The analysis determines the intervals of integer register in the intermediate representation.
These intervals can be used for program simplification.
Here, it is used to add bounds to variables in the smt encoding to speed up verification.
This work was done for my master's thesis and concluded that using interval analysis.
master_thesis.pdf
The experimental results are a bit outdated as the most recent version is more conservative during the encoding phase (mostly with the bit vector encoding).

Features

  • An interval analysis for integer registers that derives bounds.
  • Use of interval analysis to encode bounds on SMT variables to limit the search space of the solver.
  • Tests for interval analysis and interval objects.
  • Encoding support for bit vector and integer encoding.

Specifics

Intervals

Representation

An interval for a register consists of a lower bound and upper bound such that r is within that range of values.
Since registers have a certain bitwidth, the length of the interval is bounded by the number of values representable with that bitwidth.
For example, for an 8-bit registers, the widest possible interval is [-128,255].

Signedness

To my knowledge, registers are neither signed nor unsigned and signedness by determined by operations.
This ambiguity is dealt with by not making a choice on signedness.
A drawback with this approach is that some interval are sensitive the sign while some are not.
For example, the interval [-1,1] is sound when interpreted as signed but unsound when interpreted as unsigned.
These type of intervals can occur when

In contrast, the interval [-5,-1] has the same set of values unsigned as signed in terms of their bit vector representation.

No wrapping

The "top" value of the interval lattice is [MIN_SIGNED,MAX_UNSIGNED].
Additionally, interval are not wrapped.
This means that overflows and underflows are conservatively dealt with by widening to the top value for that specific bitwidth.

Note

As in #955 llvm represents values above the signed upper bound (e.g. 128 for an 8-bit integer) as their signed versions.
This can lead to unsound intervals as values are interpreted as they are represented in the IR.
Suggestions to remedy this are always welcome.

Analysis

The pull request introduces an interface for querying the interval of an integer register at a specific program event.
There are three analyses, which differ in their precision.
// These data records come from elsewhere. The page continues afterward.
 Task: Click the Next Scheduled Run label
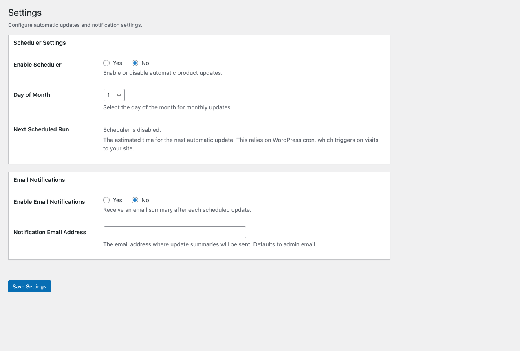[x=41, y=129]
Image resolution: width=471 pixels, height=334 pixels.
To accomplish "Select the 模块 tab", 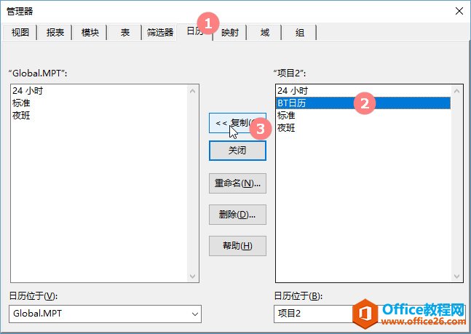I will point(90,32).
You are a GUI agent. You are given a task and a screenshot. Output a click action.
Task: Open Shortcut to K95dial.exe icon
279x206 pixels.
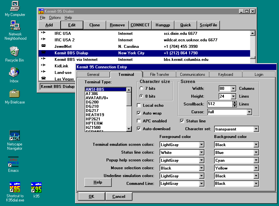15,187

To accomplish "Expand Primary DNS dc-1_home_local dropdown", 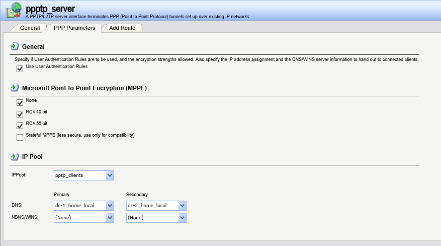I will coord(110,206).
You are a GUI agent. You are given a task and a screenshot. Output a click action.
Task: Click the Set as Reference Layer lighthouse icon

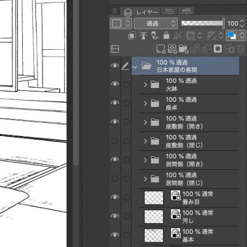(144, 35)
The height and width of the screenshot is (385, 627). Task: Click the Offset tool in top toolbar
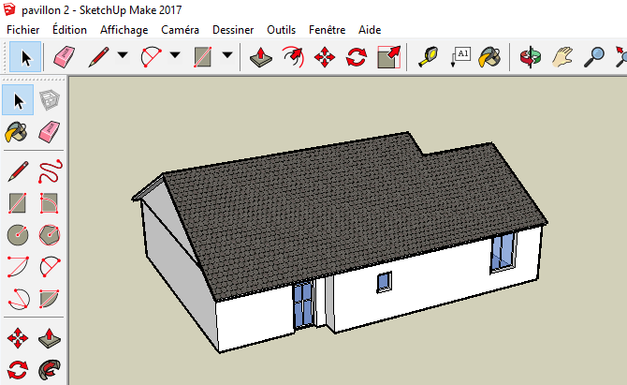pos(293,58)
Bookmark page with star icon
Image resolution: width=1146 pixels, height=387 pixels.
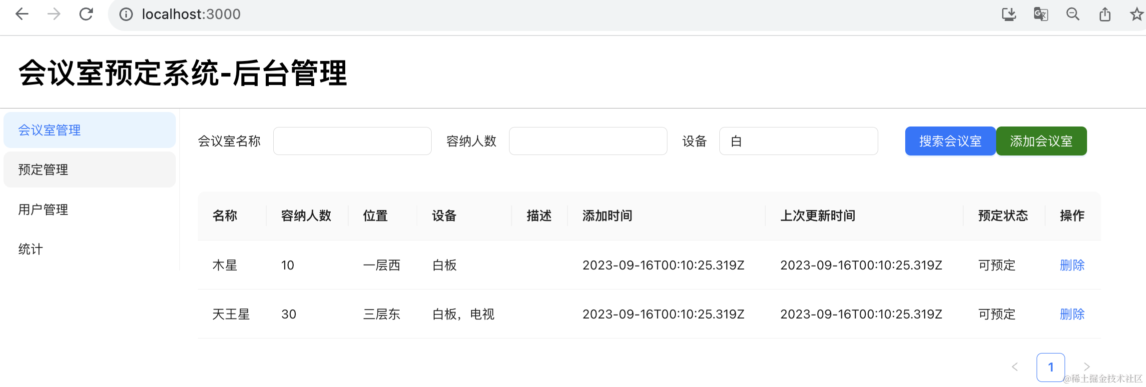1137,14
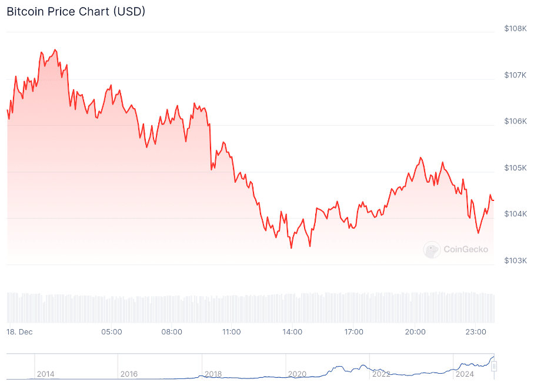The height and width of the screenshot is (389, 534).
Task: Click the CoinGecko gecko logo icon
Action: pos(432,250)
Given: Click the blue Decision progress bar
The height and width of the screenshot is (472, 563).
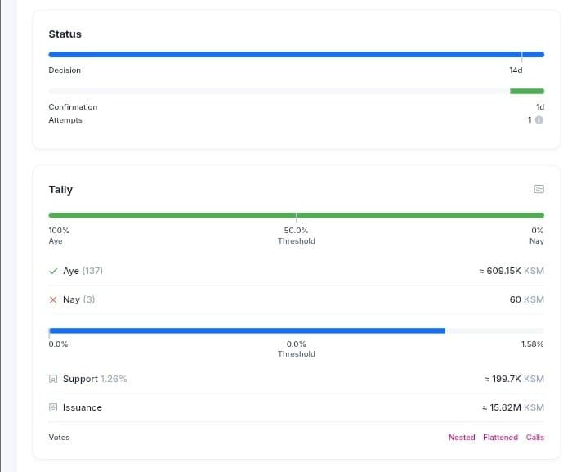Looking at the screenshot, I should (x=286, y=55).
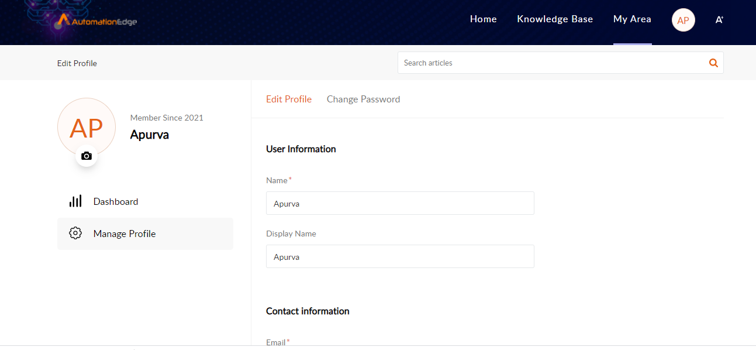The image size is (756, 350).
Task: Select My Area in top navigation
Action: (632, 19)
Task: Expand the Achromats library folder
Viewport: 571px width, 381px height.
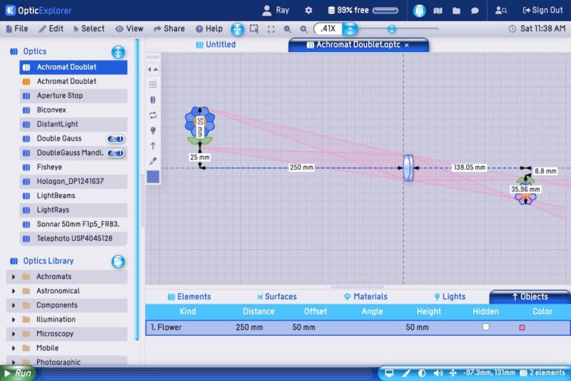Action: (x=13, y=277)
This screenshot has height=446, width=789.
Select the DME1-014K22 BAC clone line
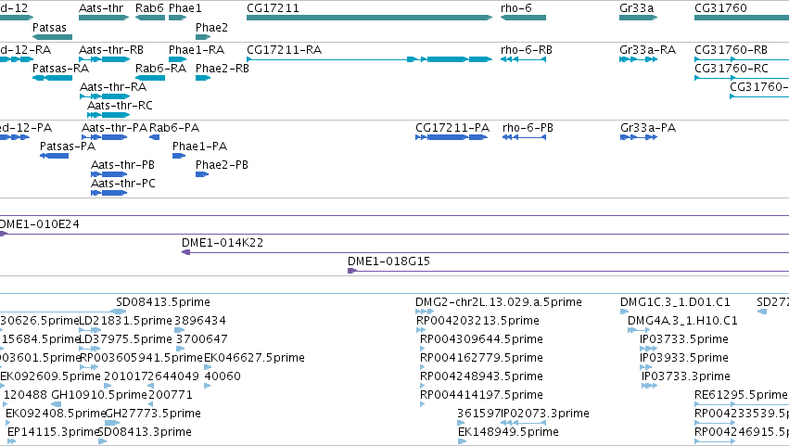point(485,252)
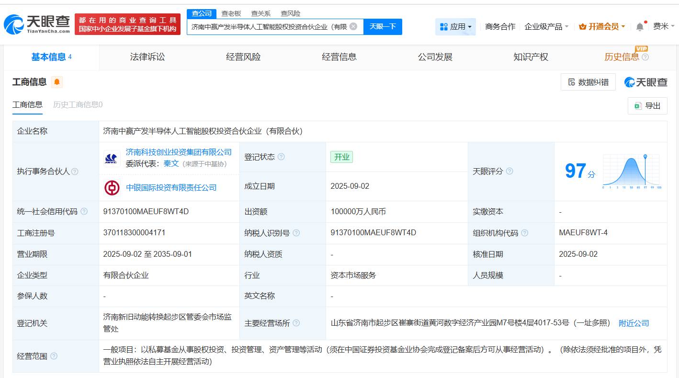679x378 pixels.
Task: Click the question icon next to 天眼评分
Action: pyautogui.click(x=509, y=171)
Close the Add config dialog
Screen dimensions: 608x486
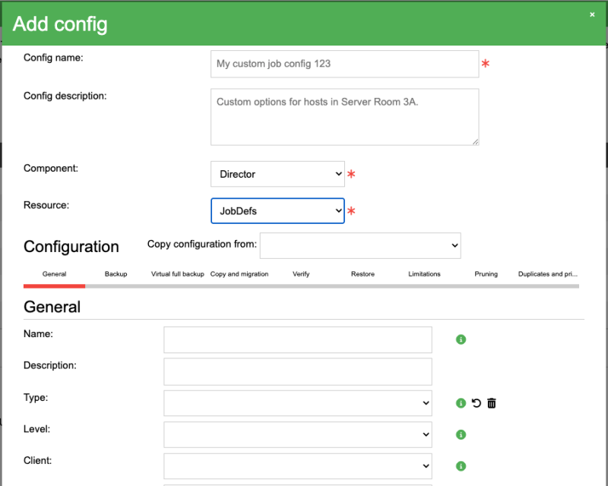point(592,14)
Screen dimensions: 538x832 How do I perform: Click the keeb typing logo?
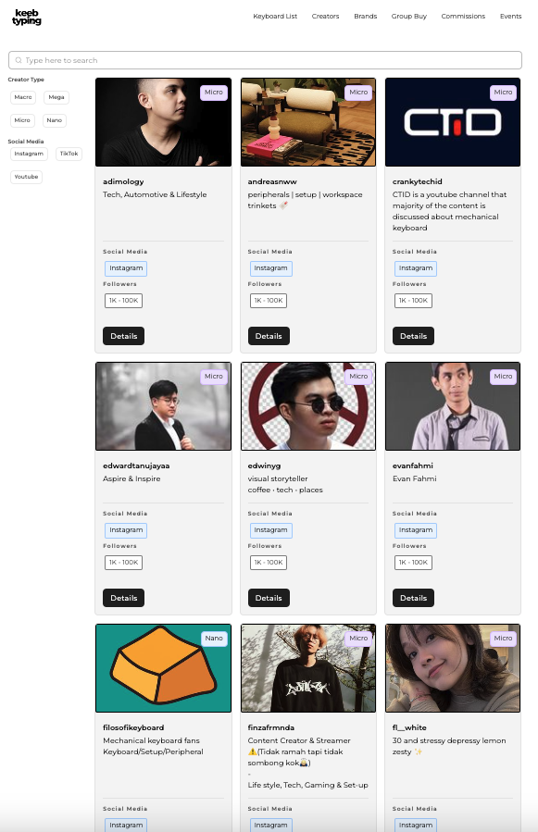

  1. Naive Analysis just returns top for each register.
  2. Local Analysis analyses each thread in isolation by looking at Local events and propagating information using a work list algorithm.
  3. Global Analysis extends local analysis by leveraging dartagnan's relation analysis and employing read-from pairs to analyse Load instructions for additional precision.

Note

Since Global analysis depends on Relation analysis, it must be performed after Relation analysis.

Encoding

The interval of a register is used in the encoding phase by using the bounds to constrain the SMT variable associated.

For example, a register r0 with interval [0,5] will have the SMT constraints (assuming the integer encoding) (assert (0 <= r0)) and (assert (r0 <= 5)).

Notes

To the extent of my knowledge, knowledge of the sign bit is necessary when encoding bounds on bit vectors.
As registers have inherently no sign, only sign insensitive interval are encoded.
Maybe it is possible to add some sort of sign analysis here but I am unsure.

Usage

By default, naive analysis is enabled. One can choose a specific by using the option: program.analysis.interval.
The following choices are available:

  • naive
  • local
  • global

Tests

  • Analysis correctness tests
  • Unit tests for interval operations and initialisation.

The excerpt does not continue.